Metadata-Version: 2.4
Name: rlmagents
Version: 0.0.1
Summary: RLM-enhanced agent harness with planning, filesystem, sub-agents, and profile-driven context isolation tools
Project-URL: Repository, https://github.com/Hmbown/rlmagents
License: MIT
Keywords: agent,langchain,langgraph,recursive-reasoning,rlm
Classifier: Development Status :: 3 - Alpha
Classifier: Intended Audience :: Developers
Classifier: License :: OSI Approved :: MIT License
Classifier: Programming Language :: Python :: 3
Classifier: Programming Language :: Python :: 3.11
Classifier: Programming Language :: Python :: 3.12
Classifier: Programming Language :: Python :: 3.13
Classifier: Topic :: Scientific/Engineering :: Artificial Intelligence
Requires-Python: <4.0,>=3.11
Requires-Dist: langchain-anthropic>=0.3.0
Requires-Dist: langchain-core<2.0.0,>=1.2.10
Requires-Dist: langchain<1.3.0,>=1.2.10
Requires-Dist: langgraph>=0.3.0
Requires-Dist: pyyaml>=6.0
Description-Content-Type: text/markdown

# rlmagents

[![PyPI - Version](https://img.shields.io/pypi/v/rlmagents?label=%20)](https://pypi.org/project/rlmagents)
[![PyPI - License](https://img.shields.io/pypi/l/rlmagents)](https://opensource.org/licenses/MIT)
[![Python 3.11+](https://img.shields.io/badge/python-3.11+-blue.svg)](https://www.python.org/downloads/)
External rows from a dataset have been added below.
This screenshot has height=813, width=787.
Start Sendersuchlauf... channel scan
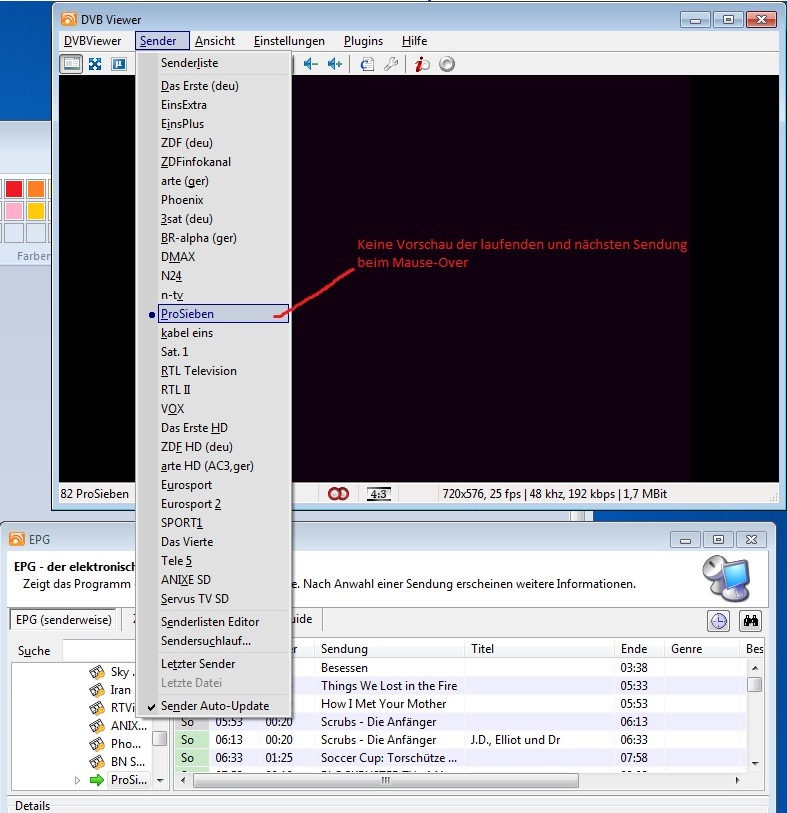(x=206, y=641)
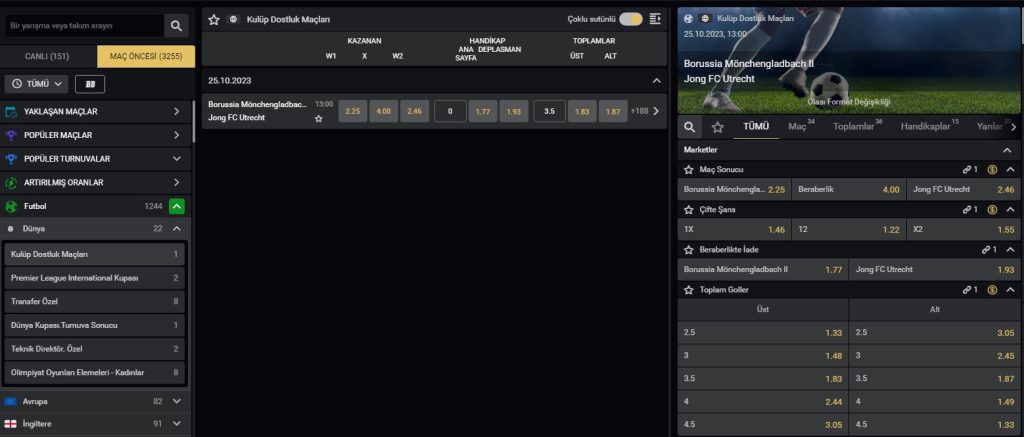Click the list layout icon beside Çoklu sütünlü
The width and height of the screenshot is (1024, 437).
coord(655,19)
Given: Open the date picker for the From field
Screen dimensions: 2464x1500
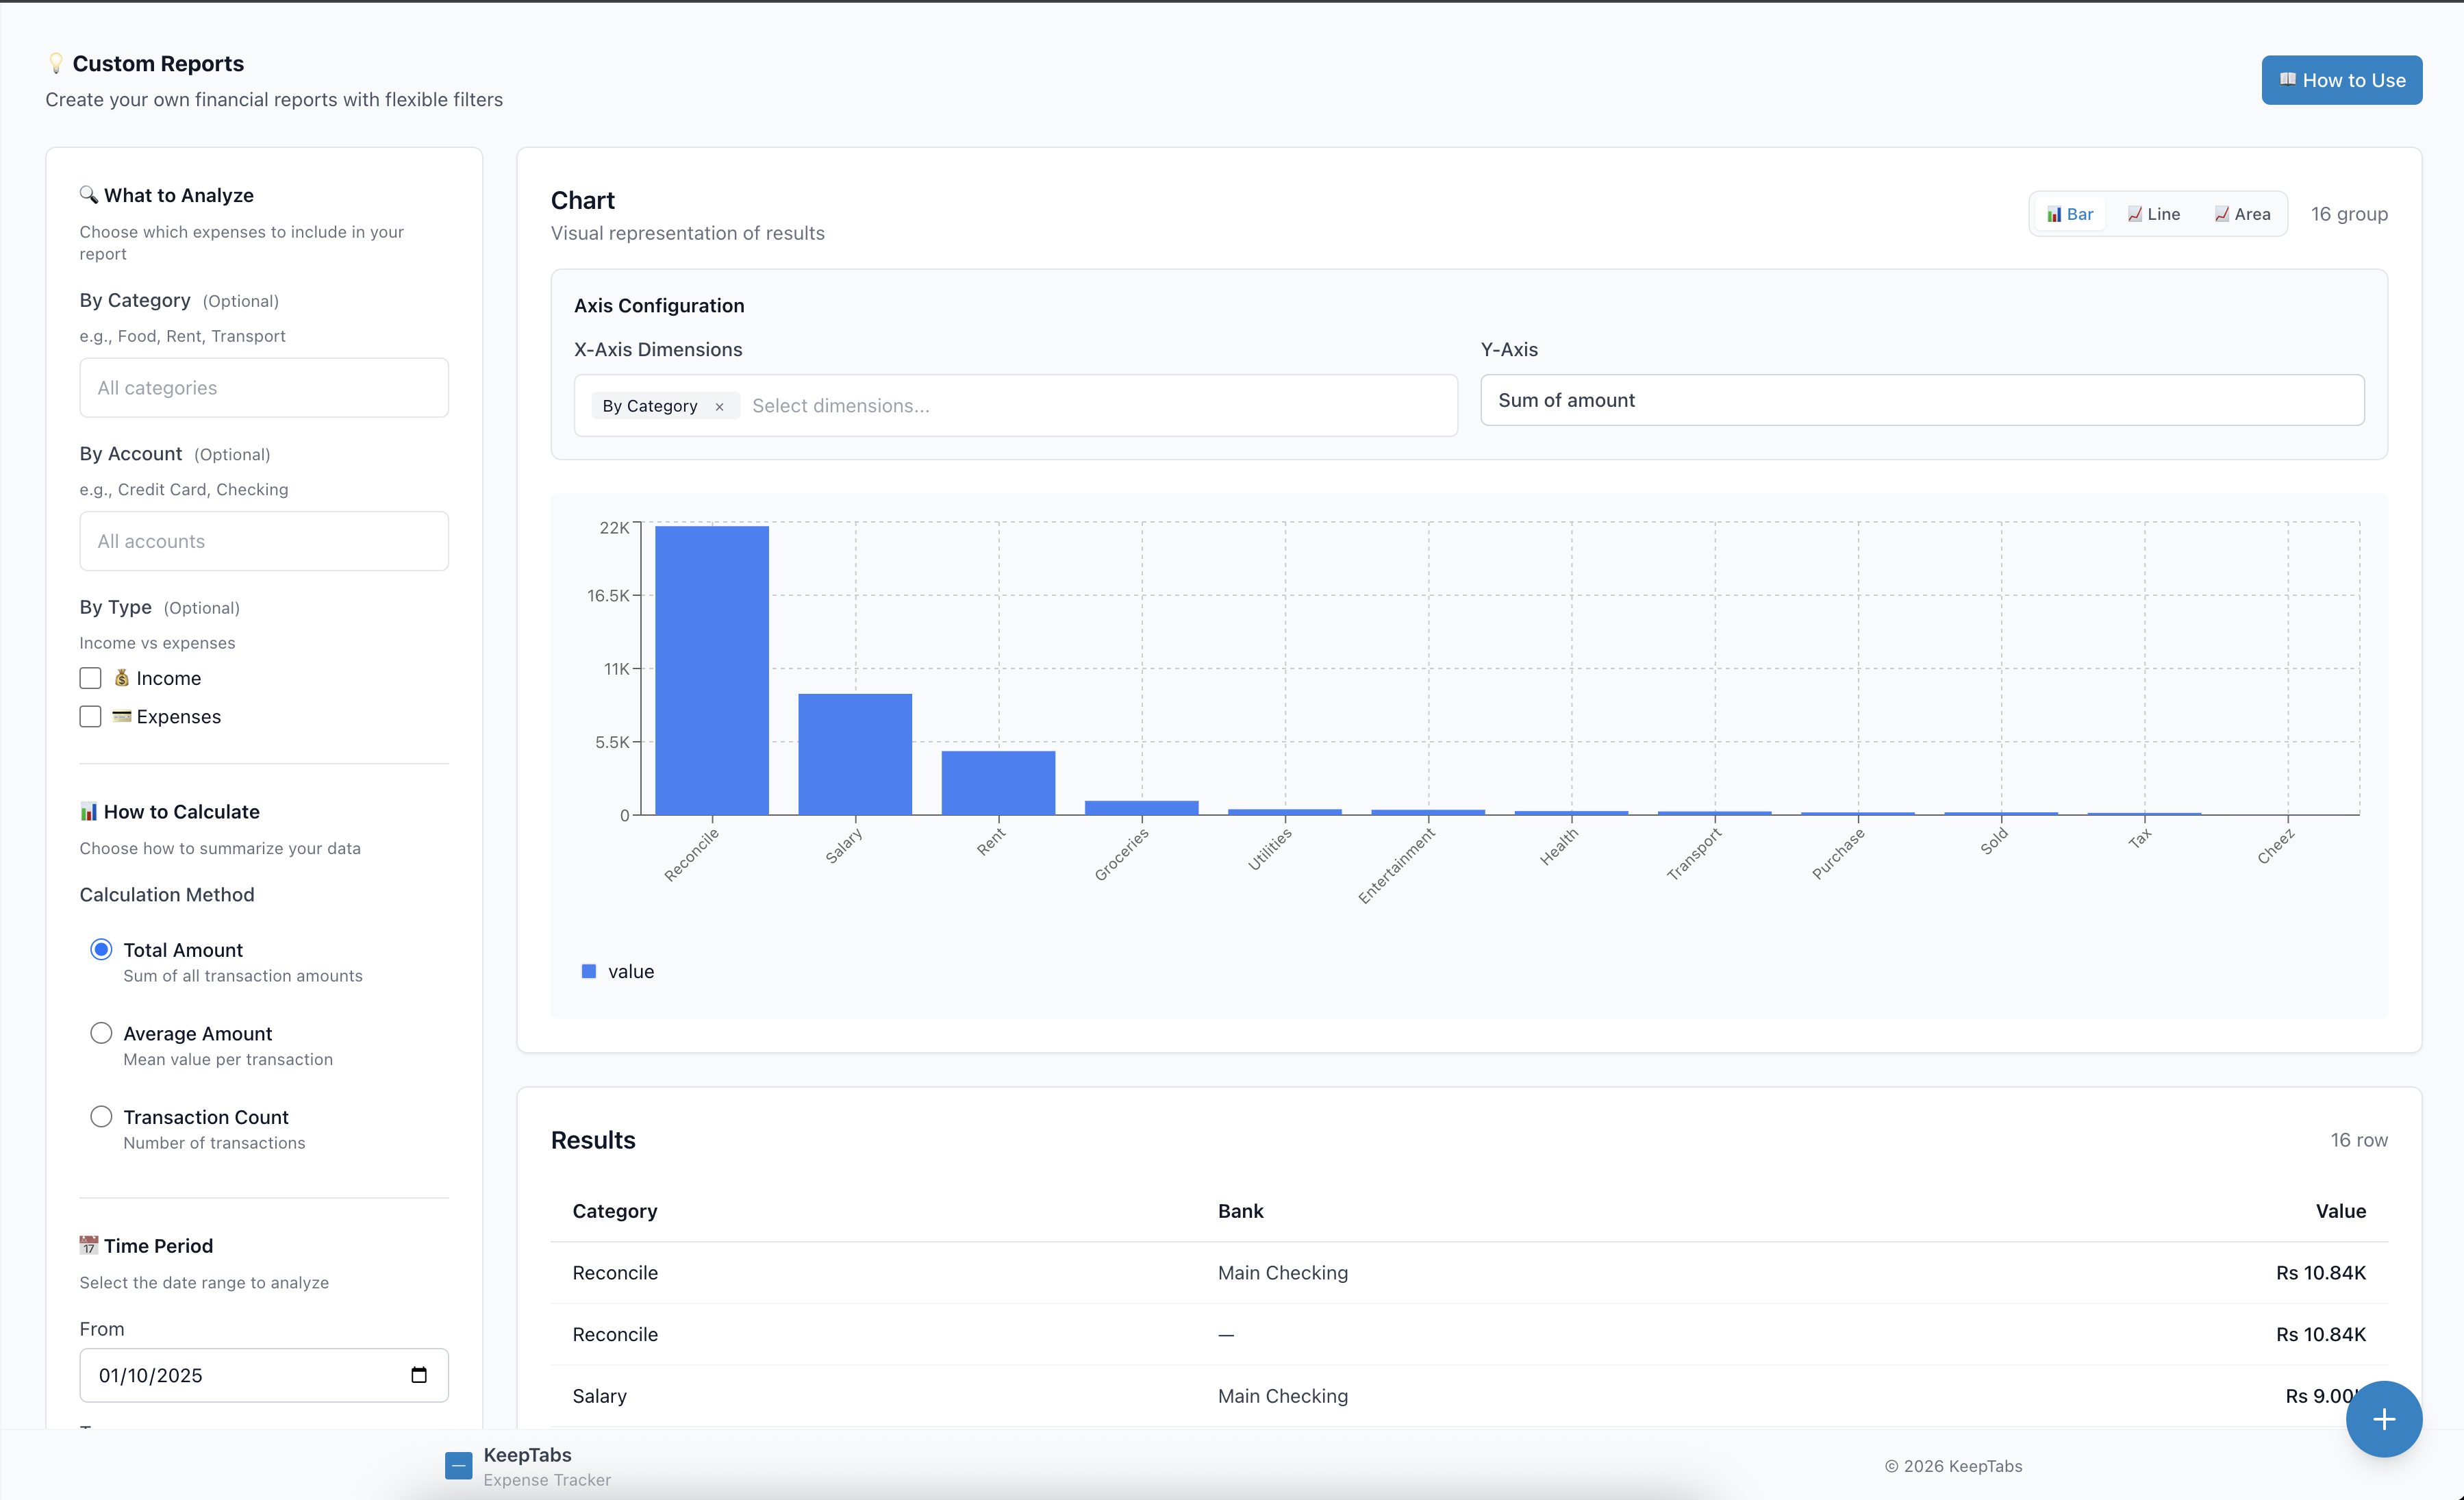Looking at the screenshot, I should pyautogui.click(x=419, y=1375).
**RLM-native agent harness** — A complete, standalone framework with planning,
filesystem, sub-agents, and profile-driven RLM tools for context isolation and evidence-backed reasoning.

RLMAgents is built from Deep Agents lineage and packaged as a standalone harness for
production-oriented RLM workflows.

Design reference: [Recursive Language Model paper](https://arxiv.org/abs/2512.24601) (RLM)  
Upstream lineage: [LangChain Deep Agents](https://github.com/langchain-ai/deepagents)

## Paper Scope vs rlmagents Add-ons

The implementation keeps the paper's core loop:

- Externalized prompt/context in REPL state (not directly stuffed into the root model window)
- Code-execution loop with iterative feedback
- Programmatic recursive calls via `sub_query()`/`llm_query()`

This project also includes engineering layers beyond the paper:

- Evidence lifecycle and citation tooling
- Session persistence and memory-pack serialization
- Cross-context and semantic search utilities
- Recipe validation/estimation/execution and DSL helpers
- Context-pressure handling (including rlmagents-specific compaction heuristics)
- Full agent harness integrations (planning/filesystem/sub-agents/HITL)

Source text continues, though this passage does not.